J'ai l'impression d'être à l'agonie.
- Haaaaannnn... Je vais crever, putain...
- Non... Fais pas ça, non...
Péniblement, je me tourne vers lui. Il est pâle, crispé, et probablement qu'il roule bien plus vite qu'autorisé. Mais je n'arrive pas à suivre le reste du trajet. Qu'est-ce qu'il lui prend, à cet enfant, de vouloir se pointer maintenant, bon sang ? Certes, c'était optimiste d'imaginer terminer ces cinq dernières semaines de grossesse, mais il pouvait bien à minima attendre les trois qui couvraient le voyage de son père, non ? Je n'imagine pas le panel de couleur par lequel Oscar a dû passer lorsque je lui ai téléphoné ce midi pour lui annoncer que je sortais de la maternité avec confirmation que la poche des eaux était percée et que j'avais un délai de 24 heures pour que le travail démarre de lui-même, sans quoi l'accouchement me serait déclenché. Vingt-quatre heures, ça laissait le temps de se retourner, mais l'enfant qui s'est installé dans mes entrailles en Septembre dernier est visiblement sûr et certain de son coup puisque les contractions se sont insinuées, doucement mais sûrement, tout au long de la journée jusqu'à cette soirée d'enfer. Déjà, il nous a faits des frayeurs à plusieurs reprises en me faisant gagner le statut peu enviable de « menace d'accouchement prématuré » ; ironiquement, il a choisi le lendemain de la fin de la prématurité pour venir. Épatant, ce gamin. On en fera peut-être un génie. Ou un casse-pied...
La portière à laquelle je suis désespérément accrochée s'ouvre doucement. J'ouvre les yeux.
- Alix ? On y va ? Tu vas pouvoir marcher ?
- Oh... Oh mon Dieu, marcher ?
- Il n'y a que quelques mètres jusqu'à l'entrée, mais il faut les franchir.

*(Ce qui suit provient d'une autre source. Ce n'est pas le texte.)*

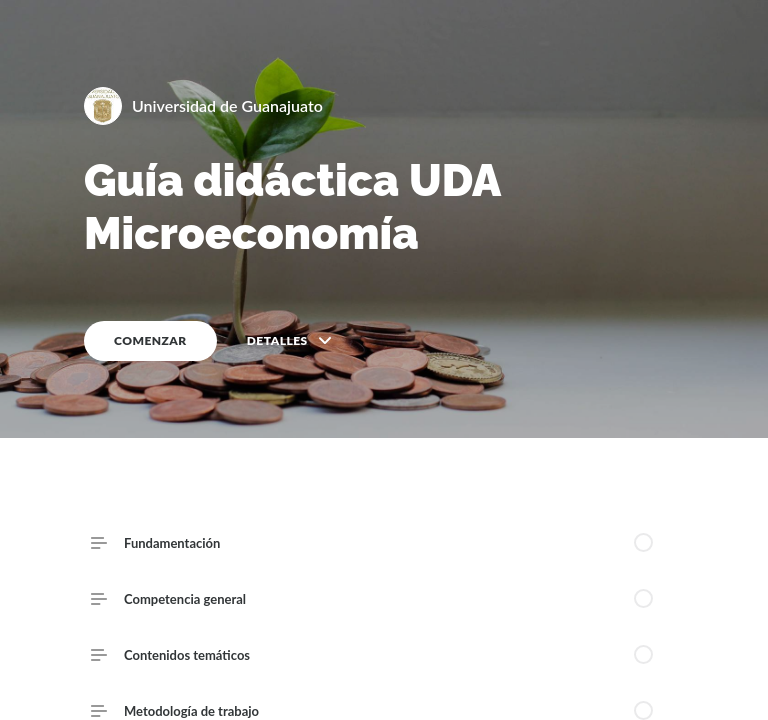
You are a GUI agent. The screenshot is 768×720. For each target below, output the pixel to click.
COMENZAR (150, 340)
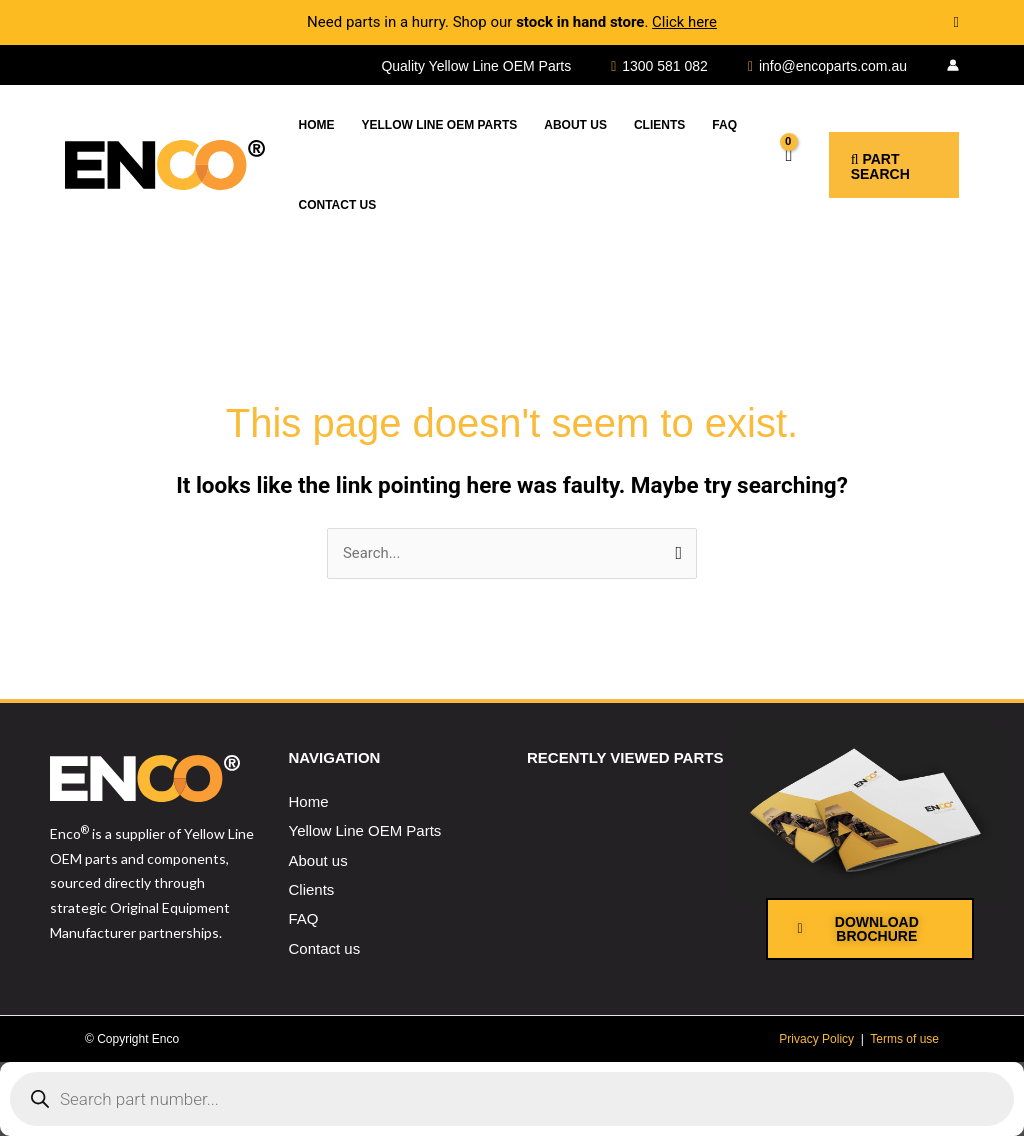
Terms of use (904, 1039)
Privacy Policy (816, 1039)
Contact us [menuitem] (325, 948)
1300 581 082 (665, 66)
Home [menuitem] (309, 801)
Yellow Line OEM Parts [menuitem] (365, 831)
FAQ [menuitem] (304, 918)
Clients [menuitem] (312, 889)
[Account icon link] (953, 65)
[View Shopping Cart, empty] (771, 164)
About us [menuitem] (318, 860)
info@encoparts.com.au (833, 66)
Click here (684, 22)
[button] (880, 165)
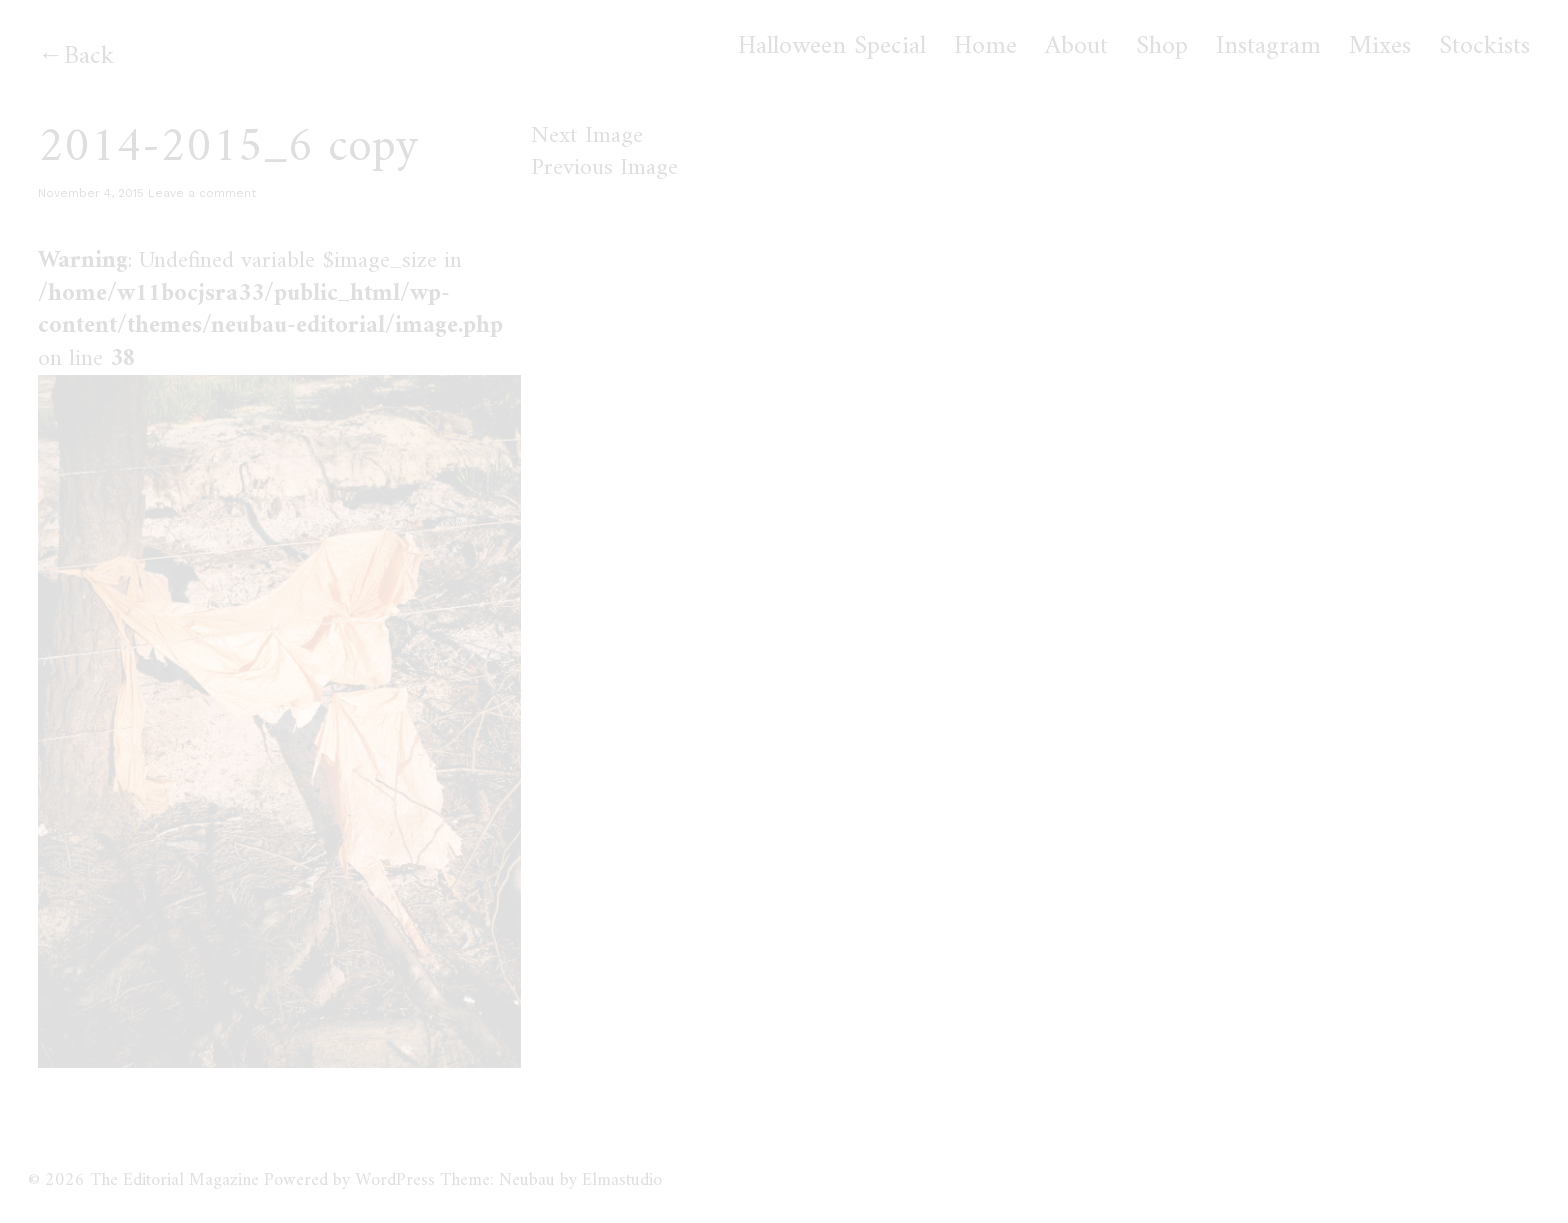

- Maintenant, Oscar, c'est maintenant.
Il m'extirpe de la voiture, ferme la portière et me prend bras dessus, bras dessous, jusqu'à la porte battante des urgences de la Maternité. Une sage-femme nous accueille avec un grand sourire.
- Ah, Monsieur Vázquez ! Vous avez retrouvé votre femme, finalement ? Elle était où ? Ohlà, vous grimacez beaucoup, Madame ! Venez...
- Ooooooh...
Je m'immobilise et par réflexe, m’accroupis au milieu du couloir en jurant tout le répertoire que mon cerveau est capable de mobiliser à cette heure et dans cette situation particulière.
- Qu'est-ce qu'elle dit ?, demande la soignante.
- C'est du français, marmonne Oscar en mobilisant les mêmes points d'accupression qu'avant le départ. Je préfère ne pas vous traduire.
- Ah... Bon, Madame ? Vous allez vous lever, et on va y aller.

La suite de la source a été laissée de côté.